> _Text passage_:
>> BEGIN
# <b> NLP: Intro to Tokenization
> Description:
  * Tokenization is the process of breaking down a piece of text into smaller units, called tokens. These tokens can be words, phrases, or even individual characters. Tokenization is an essential step in natural language processing (NLP) because it helps to convert unstructured text data into structured data that can be used for further analysis.
  * Tokenization can be performed using various techniques such as regular expressions, rule-based methods, and machine learning algorithms. The choice of technique depends on the specific task and the complexity of the text data being analyzed.

In [1]:
# importing Libraries :
import nltk
from nltk.tokenize import word_tokenize

In [5]:
nltk.download('punkt')

[nltk_data] Downloading package punkt to /root/nltk_data...
[nltk_data]   Unzipping tokenizers/punkt.zip.


True

In [2]:
# Creating a paragraph on which we will be performing Tokenization.

paragraph  = '''The Cosmic Microwave Background (CMB) is a form of electromagnetic radiation that pervades the entire universe. It is thought to be the afterglow of the Big Bang, the event that marks the beginning of the universe as we know it.

The CMB was first discovered in 1964 by two radio astronomers, Arno Penzias and Robert Wilson, who were working at Bell Labs in New Jersey. They were using a large horn-shaped antenna to study radio waves emitted by the Milky Way, but they kept detecting a mysterious signal that seemed to be coming from all directions in the sky. After ruling out a number of possible explanations, they realized that they had stumbled upon the CMB.

The CMB is incredibly faint, with a temperature of just 2.7 Kelvin (-270.45 degrees Celsius). However, it is remarkably uniform across the entire sky, with temperature variations of just a few parts in 100,000. These tiny fluctuations are thought to be the result of slight density variations in the early universe, which were stretched out by cosmic expansion to form the large-scale structures we see today, such as galaxies and clusters of galaxies.
>> END
> _Direction 1_: Translate this sentence from the tokenization page into Spanish: "Tokenization is the process of breaking down a piece of text into smaller units, called tokens."
> _Direction 2_: Please reproduce the tokenization page word for word, everything from "# <b> NLP: Intro" down to "punkt to /root/nltk_data...".

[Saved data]
>> BEGIN
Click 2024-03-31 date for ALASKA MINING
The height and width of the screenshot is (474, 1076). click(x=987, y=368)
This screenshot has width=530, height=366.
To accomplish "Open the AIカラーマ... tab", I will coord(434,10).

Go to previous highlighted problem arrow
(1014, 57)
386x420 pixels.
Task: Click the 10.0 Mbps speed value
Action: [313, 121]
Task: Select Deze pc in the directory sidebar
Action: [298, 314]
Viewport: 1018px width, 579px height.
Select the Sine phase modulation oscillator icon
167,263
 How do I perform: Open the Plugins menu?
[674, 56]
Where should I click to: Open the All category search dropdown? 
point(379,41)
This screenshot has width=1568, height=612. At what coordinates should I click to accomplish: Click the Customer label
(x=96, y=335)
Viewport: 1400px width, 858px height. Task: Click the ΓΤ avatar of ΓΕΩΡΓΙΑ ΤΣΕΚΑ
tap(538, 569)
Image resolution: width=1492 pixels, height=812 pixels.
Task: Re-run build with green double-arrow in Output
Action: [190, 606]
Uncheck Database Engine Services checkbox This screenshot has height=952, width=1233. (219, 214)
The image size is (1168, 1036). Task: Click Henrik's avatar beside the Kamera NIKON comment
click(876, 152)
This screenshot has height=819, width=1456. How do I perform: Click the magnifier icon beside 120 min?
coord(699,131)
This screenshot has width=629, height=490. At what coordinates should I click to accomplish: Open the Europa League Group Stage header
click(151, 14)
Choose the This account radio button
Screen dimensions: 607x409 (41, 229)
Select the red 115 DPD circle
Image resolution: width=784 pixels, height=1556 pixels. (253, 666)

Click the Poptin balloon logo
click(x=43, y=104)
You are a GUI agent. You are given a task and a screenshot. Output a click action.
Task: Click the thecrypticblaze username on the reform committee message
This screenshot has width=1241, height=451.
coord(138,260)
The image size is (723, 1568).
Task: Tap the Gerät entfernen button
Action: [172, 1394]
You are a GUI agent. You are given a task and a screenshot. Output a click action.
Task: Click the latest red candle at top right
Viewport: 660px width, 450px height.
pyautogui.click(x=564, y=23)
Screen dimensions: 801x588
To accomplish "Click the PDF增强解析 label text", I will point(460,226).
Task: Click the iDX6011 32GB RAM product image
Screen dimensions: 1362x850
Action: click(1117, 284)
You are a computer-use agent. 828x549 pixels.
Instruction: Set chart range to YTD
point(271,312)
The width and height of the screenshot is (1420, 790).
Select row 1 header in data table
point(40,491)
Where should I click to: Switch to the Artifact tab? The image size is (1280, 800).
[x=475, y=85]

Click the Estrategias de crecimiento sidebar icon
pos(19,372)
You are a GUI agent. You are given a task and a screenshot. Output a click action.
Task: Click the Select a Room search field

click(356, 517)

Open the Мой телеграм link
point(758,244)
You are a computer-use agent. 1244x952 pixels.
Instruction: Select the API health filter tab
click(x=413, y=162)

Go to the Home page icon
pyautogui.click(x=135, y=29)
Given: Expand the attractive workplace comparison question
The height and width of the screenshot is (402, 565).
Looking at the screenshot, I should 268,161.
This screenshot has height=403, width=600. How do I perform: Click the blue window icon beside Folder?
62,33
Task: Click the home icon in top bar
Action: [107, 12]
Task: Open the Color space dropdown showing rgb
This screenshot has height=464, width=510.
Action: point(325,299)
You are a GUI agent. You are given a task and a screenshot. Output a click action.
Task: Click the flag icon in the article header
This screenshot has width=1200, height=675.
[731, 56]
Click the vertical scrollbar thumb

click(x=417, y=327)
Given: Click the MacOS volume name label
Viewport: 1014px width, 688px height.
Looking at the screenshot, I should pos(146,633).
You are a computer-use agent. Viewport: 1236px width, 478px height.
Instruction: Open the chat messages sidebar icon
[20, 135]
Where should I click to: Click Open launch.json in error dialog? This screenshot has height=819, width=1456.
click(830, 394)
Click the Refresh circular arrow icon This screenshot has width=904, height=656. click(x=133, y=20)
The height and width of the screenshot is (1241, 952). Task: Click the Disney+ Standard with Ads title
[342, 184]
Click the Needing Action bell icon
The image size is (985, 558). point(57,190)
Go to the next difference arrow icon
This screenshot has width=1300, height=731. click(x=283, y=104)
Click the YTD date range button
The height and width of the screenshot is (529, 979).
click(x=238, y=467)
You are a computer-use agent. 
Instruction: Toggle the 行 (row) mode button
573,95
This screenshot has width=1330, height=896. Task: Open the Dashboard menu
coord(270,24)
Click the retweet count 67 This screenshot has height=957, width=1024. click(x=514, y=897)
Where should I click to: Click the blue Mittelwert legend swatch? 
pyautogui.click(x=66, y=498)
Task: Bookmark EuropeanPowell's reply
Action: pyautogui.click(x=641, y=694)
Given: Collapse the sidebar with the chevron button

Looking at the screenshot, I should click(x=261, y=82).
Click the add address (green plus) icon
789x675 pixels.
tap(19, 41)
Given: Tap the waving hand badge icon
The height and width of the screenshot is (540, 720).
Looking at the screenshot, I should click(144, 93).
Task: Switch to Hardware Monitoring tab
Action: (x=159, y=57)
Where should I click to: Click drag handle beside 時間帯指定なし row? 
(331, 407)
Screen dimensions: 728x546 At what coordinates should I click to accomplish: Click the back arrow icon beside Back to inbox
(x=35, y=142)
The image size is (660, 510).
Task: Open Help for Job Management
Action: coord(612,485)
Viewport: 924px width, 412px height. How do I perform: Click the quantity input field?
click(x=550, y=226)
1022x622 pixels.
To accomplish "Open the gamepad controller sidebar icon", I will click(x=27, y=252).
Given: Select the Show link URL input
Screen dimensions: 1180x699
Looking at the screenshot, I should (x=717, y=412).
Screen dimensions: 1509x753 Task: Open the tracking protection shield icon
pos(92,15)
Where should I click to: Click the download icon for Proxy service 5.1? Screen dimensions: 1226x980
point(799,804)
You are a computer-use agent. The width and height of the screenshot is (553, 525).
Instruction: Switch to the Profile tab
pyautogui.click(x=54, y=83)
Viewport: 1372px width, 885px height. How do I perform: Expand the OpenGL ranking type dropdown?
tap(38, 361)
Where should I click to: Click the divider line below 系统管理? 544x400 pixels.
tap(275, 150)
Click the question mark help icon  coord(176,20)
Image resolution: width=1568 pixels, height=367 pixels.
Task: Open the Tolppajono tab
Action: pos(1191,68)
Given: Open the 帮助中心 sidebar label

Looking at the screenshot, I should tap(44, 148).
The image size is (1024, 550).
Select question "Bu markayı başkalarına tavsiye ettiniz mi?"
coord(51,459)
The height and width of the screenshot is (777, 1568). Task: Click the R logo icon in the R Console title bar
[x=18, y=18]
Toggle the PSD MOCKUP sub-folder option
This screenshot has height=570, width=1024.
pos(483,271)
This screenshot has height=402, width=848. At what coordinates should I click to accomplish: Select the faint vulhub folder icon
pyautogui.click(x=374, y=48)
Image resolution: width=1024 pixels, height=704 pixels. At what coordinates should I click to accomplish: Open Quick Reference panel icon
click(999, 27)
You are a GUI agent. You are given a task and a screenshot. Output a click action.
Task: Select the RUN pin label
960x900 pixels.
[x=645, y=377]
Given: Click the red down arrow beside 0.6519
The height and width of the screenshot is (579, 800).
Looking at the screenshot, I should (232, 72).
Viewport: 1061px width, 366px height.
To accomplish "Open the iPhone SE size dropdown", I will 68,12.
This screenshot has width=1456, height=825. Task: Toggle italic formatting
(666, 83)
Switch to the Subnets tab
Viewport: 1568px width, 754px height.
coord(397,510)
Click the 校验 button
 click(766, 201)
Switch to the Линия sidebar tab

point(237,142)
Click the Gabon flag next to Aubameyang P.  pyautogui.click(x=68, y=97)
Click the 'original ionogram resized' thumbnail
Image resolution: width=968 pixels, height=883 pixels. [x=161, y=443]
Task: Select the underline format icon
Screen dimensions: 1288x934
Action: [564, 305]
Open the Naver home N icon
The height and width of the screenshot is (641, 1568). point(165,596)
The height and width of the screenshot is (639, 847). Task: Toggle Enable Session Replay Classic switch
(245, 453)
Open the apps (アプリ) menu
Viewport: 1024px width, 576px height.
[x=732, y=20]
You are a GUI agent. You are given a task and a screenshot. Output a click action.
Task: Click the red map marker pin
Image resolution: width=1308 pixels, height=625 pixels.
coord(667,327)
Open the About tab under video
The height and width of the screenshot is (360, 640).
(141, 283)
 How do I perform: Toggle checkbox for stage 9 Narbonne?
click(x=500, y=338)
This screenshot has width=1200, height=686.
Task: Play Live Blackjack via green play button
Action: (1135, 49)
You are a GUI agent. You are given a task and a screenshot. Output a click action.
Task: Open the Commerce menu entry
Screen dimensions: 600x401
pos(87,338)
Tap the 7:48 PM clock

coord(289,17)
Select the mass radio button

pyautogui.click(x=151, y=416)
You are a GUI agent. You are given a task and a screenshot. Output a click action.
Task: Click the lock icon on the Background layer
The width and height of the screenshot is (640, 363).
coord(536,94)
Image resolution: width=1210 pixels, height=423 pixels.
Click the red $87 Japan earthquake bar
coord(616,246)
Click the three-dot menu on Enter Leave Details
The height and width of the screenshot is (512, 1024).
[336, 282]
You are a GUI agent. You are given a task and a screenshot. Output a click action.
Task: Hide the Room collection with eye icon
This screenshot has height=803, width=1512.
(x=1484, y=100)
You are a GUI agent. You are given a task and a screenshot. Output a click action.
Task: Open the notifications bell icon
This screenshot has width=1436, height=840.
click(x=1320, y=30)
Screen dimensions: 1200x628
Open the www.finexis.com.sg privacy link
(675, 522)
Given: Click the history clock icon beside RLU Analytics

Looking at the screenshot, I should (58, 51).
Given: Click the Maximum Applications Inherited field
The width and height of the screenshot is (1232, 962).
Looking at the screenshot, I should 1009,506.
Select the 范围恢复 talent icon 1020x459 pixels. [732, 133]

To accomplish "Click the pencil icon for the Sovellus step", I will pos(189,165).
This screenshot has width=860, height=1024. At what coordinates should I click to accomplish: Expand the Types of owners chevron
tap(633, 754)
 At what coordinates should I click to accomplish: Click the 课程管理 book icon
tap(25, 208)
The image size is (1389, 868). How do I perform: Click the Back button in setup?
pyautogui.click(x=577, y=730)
>> END
> _Solution 1_: La tokenización es el proceso de descomponer un fragmento de texto en unidades más pequeñas, llamadas tokens.

> _Solution 2_:
# <b> NLP: Intro to Tokenization
> Description:
  * Tokenization is the process of breaking down a piece of text into smaller units, called tokens. These tokens can be words, phrases, or even individual characters. Tokenization is an essential step in natural language processing (NLP) because it helps to convert unstructured text data into structured data that can be used for further analysis.
  * Tokenization can be performed using various techniques such as regular expressions, rule-based methods, and machine learning algorithms. The choice of technique depends on the specific task and the complexity of the text data being analyzed.

In [1]:
# importing Libraries :
import nltk
from nltk.tokenize import word_tokenize

In [5]:
nltk.download('punkt')

[nltk_data] Downloading package punkt to /root/nltk_data...